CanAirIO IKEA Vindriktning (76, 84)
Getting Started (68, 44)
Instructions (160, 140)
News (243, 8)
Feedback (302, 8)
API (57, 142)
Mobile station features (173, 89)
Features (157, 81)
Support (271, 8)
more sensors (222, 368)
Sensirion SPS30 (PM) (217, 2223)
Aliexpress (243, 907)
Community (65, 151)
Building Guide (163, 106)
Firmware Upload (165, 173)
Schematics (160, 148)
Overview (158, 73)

### BRIEF
Would you please set down the lines from the one with "Building Guide (163, 106)" to the end of the data above, exactly and without any other lines?

### RESPONSE
Building Guide (163, 106)
Firmware Upload (165, 173)
Schematics (160, 148)
Overview (158, 73)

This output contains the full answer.